Segment Start: GIVEN TEXT
Nor did Bolivia or Ecuador’s left populist leaders pursue liberal social reforms aggressively. In fact, Evo Morales homophobic comments aroused sharp criticism from feminist and LGBT groups in his country. The exception is Argentina which was the first Latin American country to approve gay marriage. Its progressiveness arises due to a variety of unusual features, including greater secularism, fewer evangelicals and a weaker conservative political right. For the most part, however, these examples suggest the (unhappy) possibility that left populist leaders had a better chance of political survival if they avoided progress in gender and sexual diversity rights--in deference to a significant socially conservative popular base that can be mobilized to remove or block the left (or populist left) from power.
Segment End: GIVEN TEXT
Segment Start: EXERCISE DATA
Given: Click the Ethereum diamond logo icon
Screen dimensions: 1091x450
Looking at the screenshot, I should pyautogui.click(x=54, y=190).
Segment End: EXERCISE DATA
> [WHAT YOU SHOULD DO] Repeat the text on left populist leaders and social reform word for word, from "Nor did Bolivia" to "left) from power.".

> [YOUR RESPONSE]
Nor did Bolivia or Ecuador’s left populist leaders pursue liberal social reforms aggressively. In fact, Evo Morales homophobic comments aroused sharp criticism from feminist and LGBT groups in his country. The exception is Argentina which was the first Latin American country to approve gay marriage. Its progressiveness arises due to a variety of unusual features, including greater secularism, fewer evangelicals and a weaker conservative political right. For the most part, however, these examples suggest the (unhappy) possibility that left populist leaders had a better chance of political survival if they avoided progress in gender and sexual diversity rights--in deference to a significant socially conservative popular base that can be mobilized to remove or block the left (or populist left) from power.